■ EXERCISE GOAL
Edit the material starting at the line containing "Toggle Major GC series visibility" and ending at the line containing "Action: pos(827,347)", replacing "hashtag" with "tag" and keeping all else unchanged, and leave the pictures out.

■ INFORMATION SUPPLIED
+===+

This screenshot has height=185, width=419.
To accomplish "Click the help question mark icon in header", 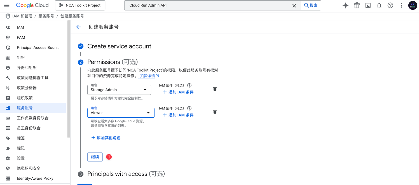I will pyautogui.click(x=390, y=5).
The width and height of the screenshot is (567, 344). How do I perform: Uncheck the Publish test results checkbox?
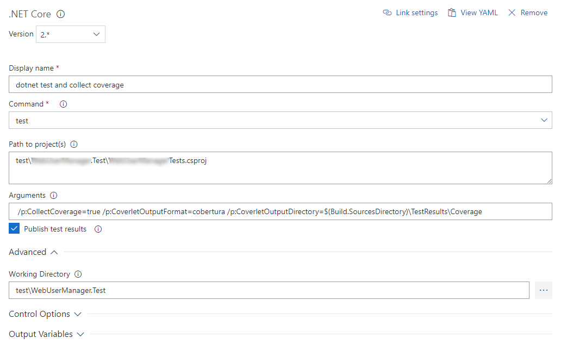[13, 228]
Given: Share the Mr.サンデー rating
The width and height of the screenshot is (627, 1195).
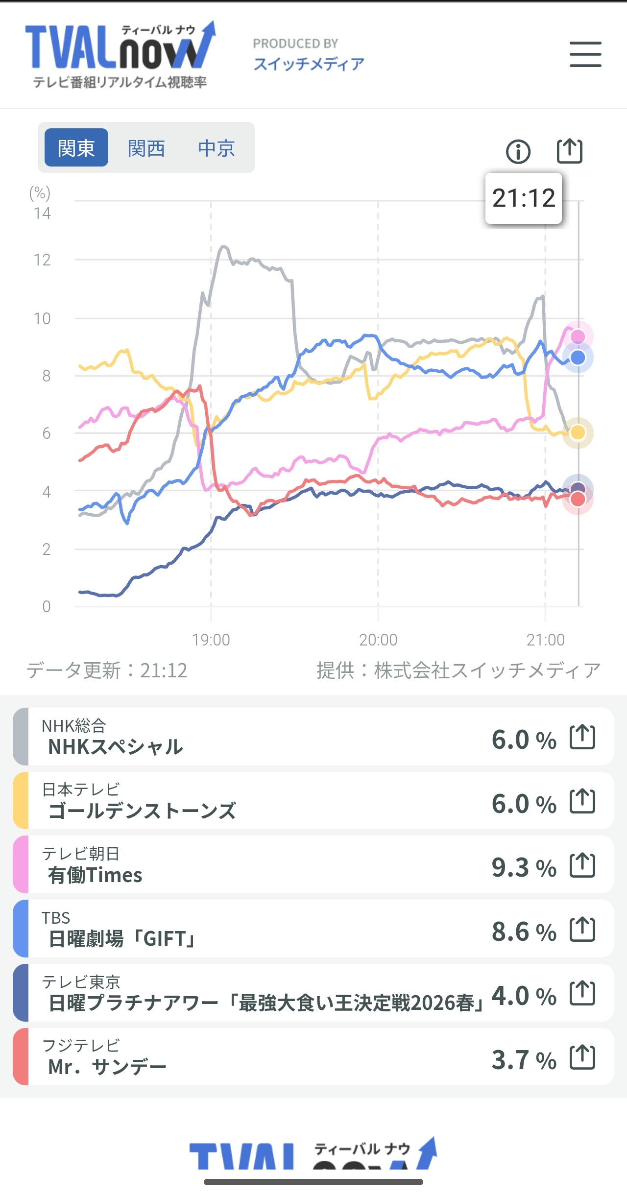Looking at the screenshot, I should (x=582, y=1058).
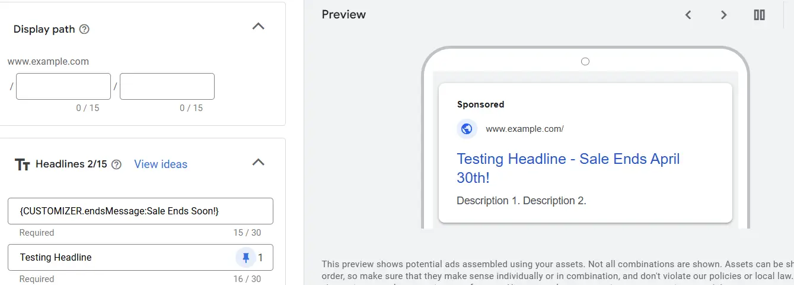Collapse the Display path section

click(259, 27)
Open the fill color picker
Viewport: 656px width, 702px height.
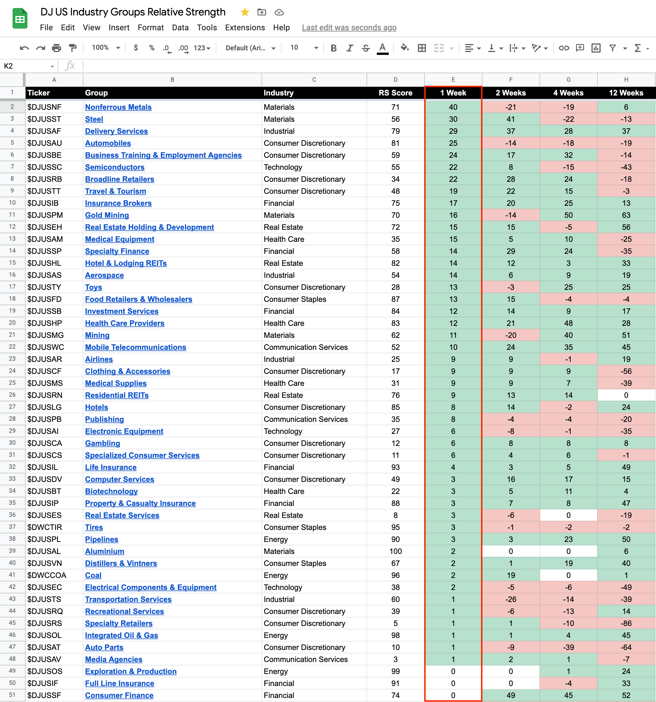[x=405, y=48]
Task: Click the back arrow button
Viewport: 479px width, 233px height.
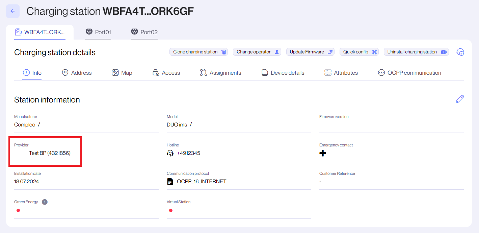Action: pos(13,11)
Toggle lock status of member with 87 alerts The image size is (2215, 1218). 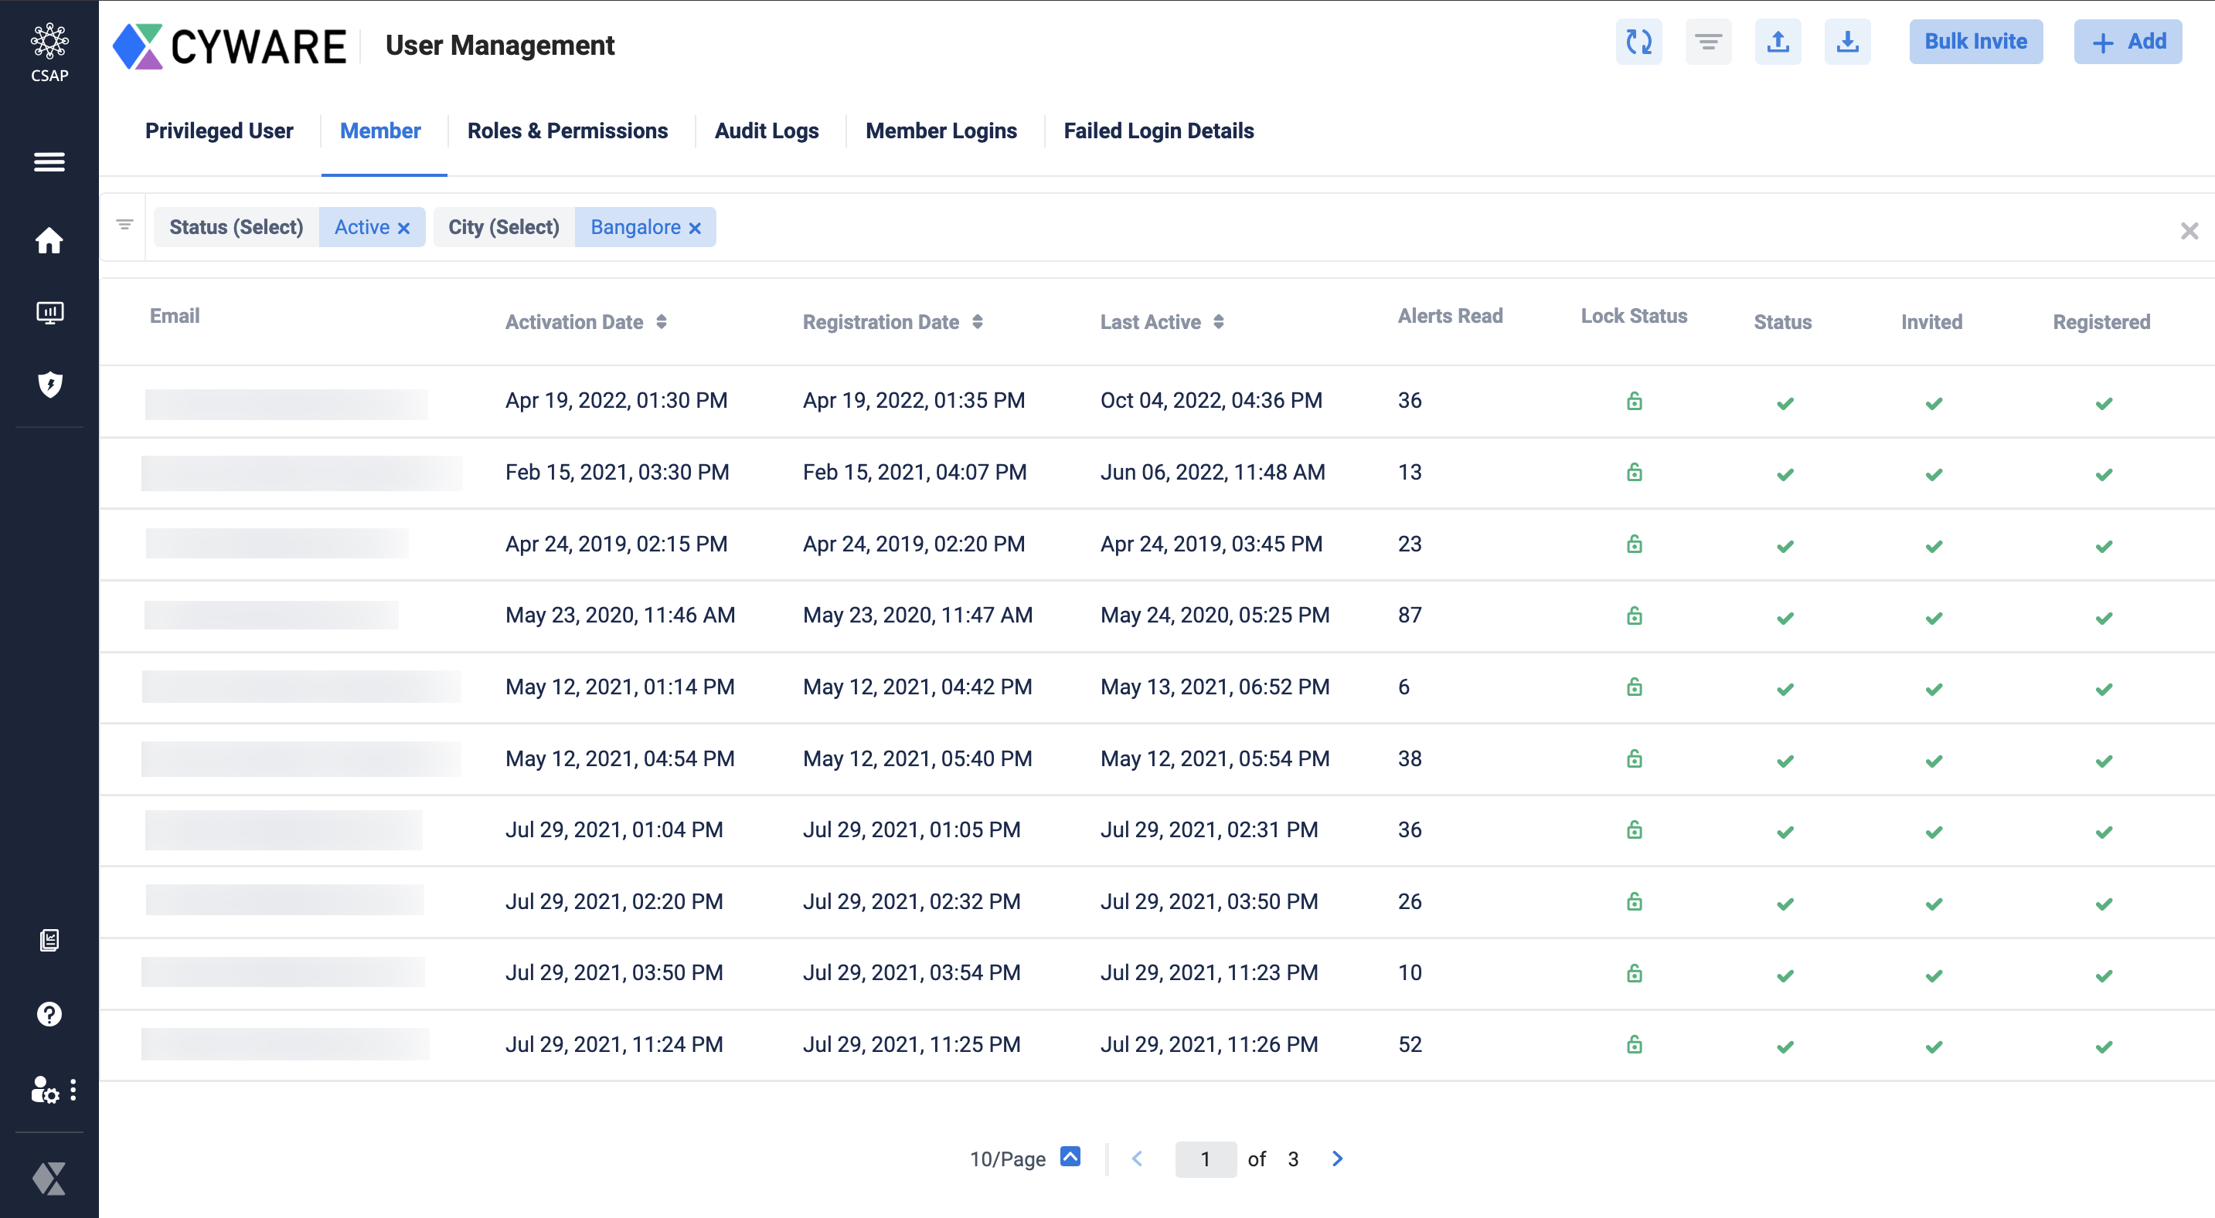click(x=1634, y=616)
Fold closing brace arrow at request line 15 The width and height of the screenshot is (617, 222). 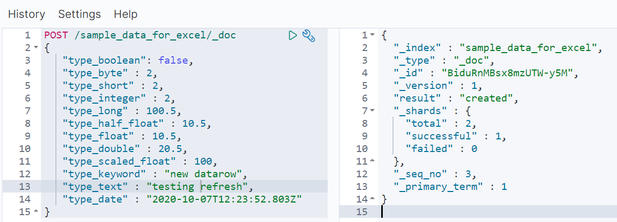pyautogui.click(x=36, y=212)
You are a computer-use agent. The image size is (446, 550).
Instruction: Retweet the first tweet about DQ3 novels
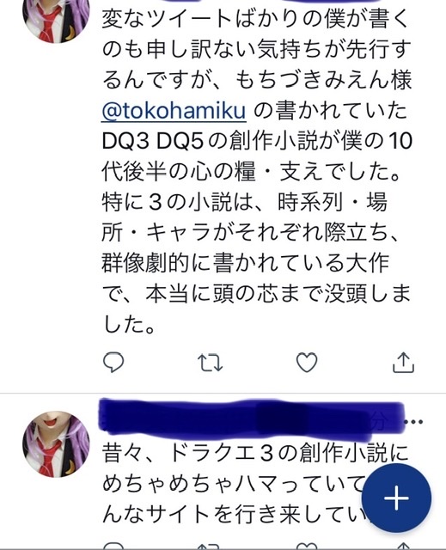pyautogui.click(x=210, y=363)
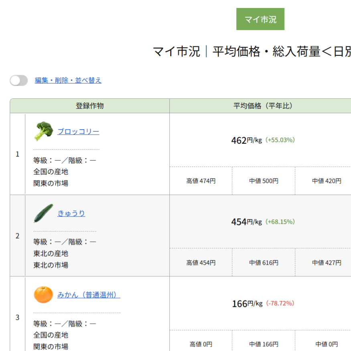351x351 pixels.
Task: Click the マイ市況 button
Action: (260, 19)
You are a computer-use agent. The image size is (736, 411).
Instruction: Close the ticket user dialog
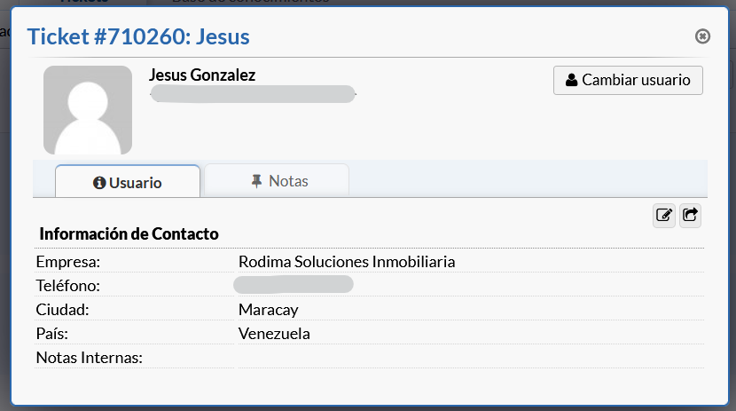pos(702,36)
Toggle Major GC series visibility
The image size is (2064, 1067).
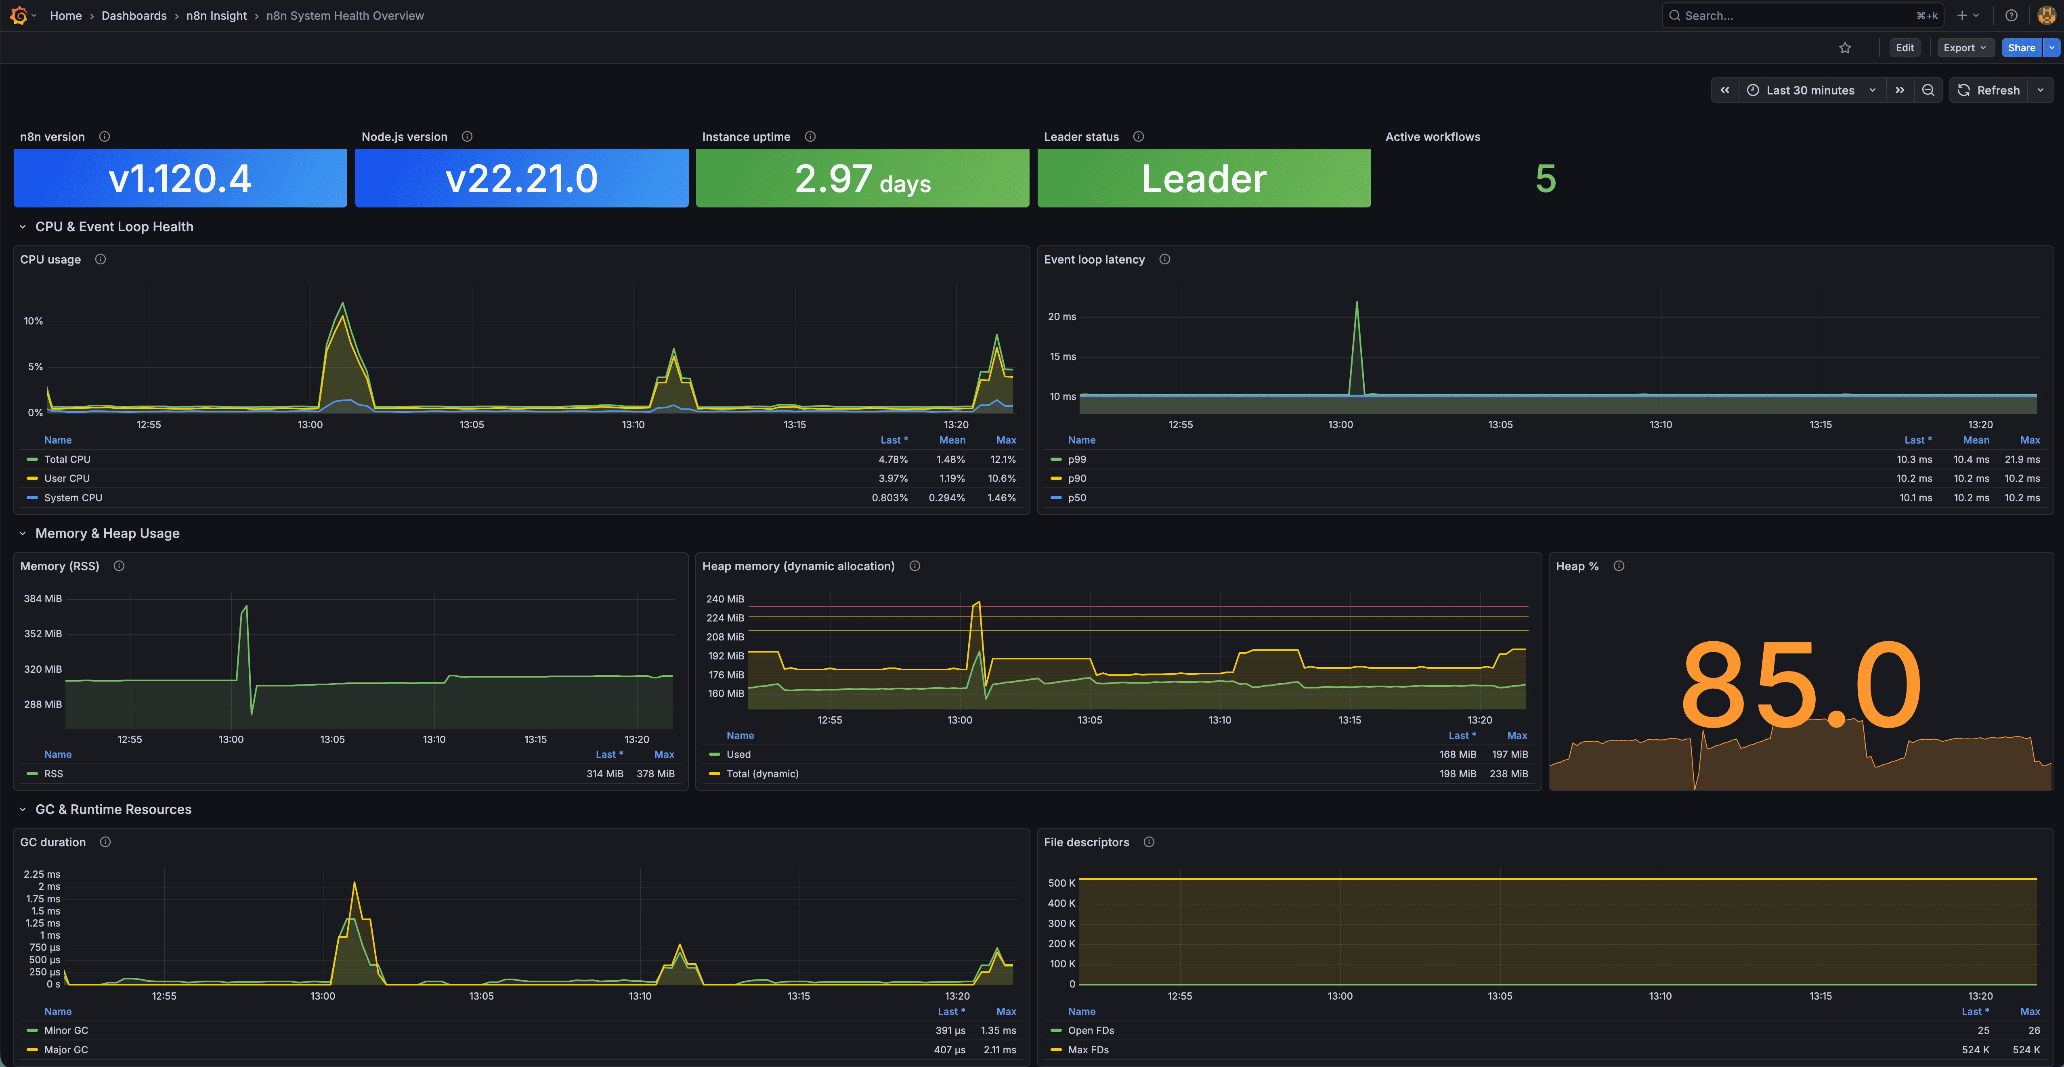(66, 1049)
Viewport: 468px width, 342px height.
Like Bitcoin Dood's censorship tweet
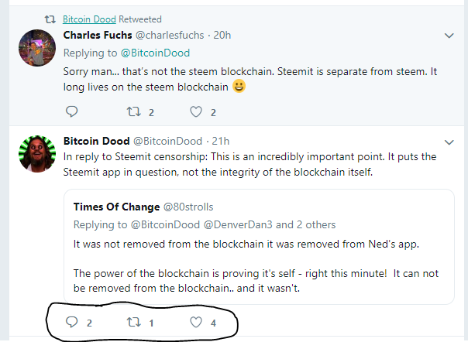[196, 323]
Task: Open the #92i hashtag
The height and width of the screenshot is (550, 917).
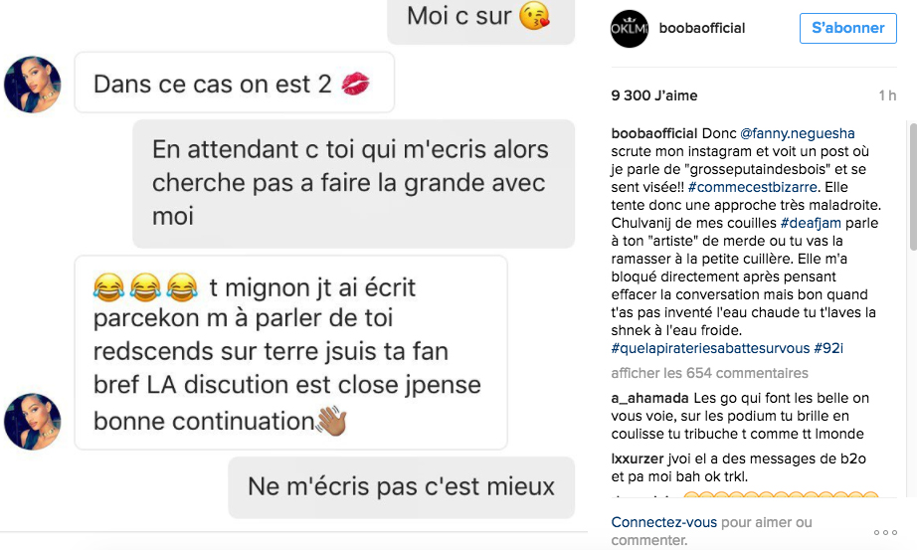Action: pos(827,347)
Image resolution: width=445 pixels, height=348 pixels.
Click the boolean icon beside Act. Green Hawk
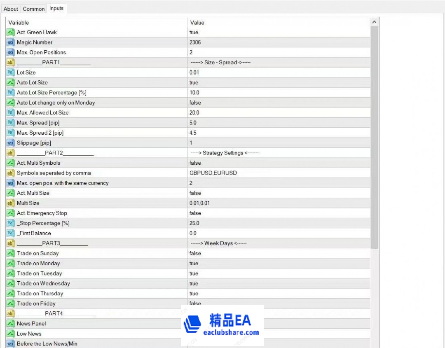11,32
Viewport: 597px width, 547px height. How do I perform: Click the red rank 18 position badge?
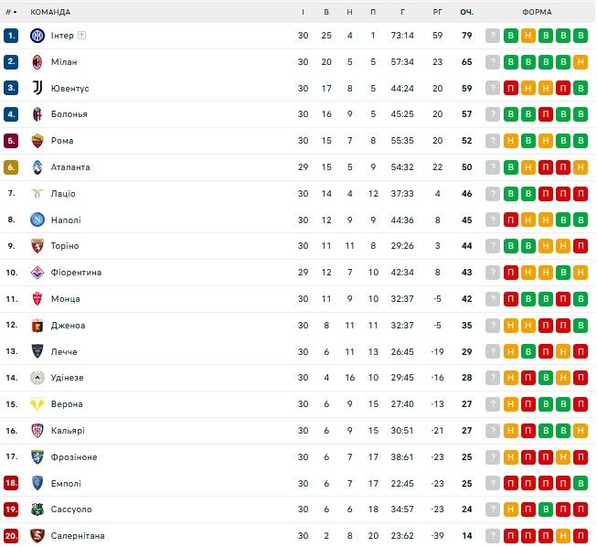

+===+

■ RESPONSE
Toggle Major GC series visibility
The image size is (2064, 1067).
(66, 1049)
Viewport: 468px width, 342px height.
Like Bitcoin Dood's censorship tweet
[196, 323]
Task: Open the #92i tag
The height and width of the screenshot is (550, 917).
Action: pos(827,347)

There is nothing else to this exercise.